WHAT NEEDS TO BE DONE: Every line from the one with "The height and width of the screenshot is (971, 1232)." to the end of the data needs to be copied exactly, and no line before it.

________________________________________

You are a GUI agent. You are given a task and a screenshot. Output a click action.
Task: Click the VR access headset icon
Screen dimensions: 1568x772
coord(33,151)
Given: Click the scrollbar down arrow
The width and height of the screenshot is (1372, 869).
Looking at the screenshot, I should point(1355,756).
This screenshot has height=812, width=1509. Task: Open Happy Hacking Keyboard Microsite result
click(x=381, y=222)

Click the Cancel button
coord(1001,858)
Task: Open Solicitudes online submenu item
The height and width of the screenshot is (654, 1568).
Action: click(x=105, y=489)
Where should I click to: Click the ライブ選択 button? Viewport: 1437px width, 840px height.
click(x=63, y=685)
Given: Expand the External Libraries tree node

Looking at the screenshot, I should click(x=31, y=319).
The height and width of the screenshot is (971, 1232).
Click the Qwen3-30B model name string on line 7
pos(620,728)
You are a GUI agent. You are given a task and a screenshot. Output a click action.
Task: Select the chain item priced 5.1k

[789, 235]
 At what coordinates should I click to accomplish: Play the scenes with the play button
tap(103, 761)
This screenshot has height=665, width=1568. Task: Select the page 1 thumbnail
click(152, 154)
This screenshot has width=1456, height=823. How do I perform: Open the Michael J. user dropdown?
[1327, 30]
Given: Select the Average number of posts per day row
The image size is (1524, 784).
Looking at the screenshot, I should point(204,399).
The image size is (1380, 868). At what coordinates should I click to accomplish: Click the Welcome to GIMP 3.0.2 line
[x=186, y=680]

________________________________________

SOLUTION TO THIS EXERCISE:
The height and width of the screenshot is (971, 1232).
Click the Qwen3-30B model name string on line 7
pos(620,728)
You are a GUI agent. You are given a task and a screenshot. Output a click action.
Task: Select the chain item priced 5.1k

[789, 235]
 At what coordinates should I click to accomplish: Play the scenes with the play button
tap(103, 761)
This screenshot has height=665, width=1568. Task: Select the page 1 thumbnail
click(152, 154)
This screenshot has width=1456, height=823. How do I perform: Open the Michael J. user dropdown?
[1327, 30]
Given: Select the Average number of posts per day row
The image size is (1524, 784).
Looking at the screenshot, I should point(204,399).
The image size is (1380, 868). At what coordinates should I click to accomplish: Click the Welcome to GIMP 3.0.2 line
[x=186, y=680]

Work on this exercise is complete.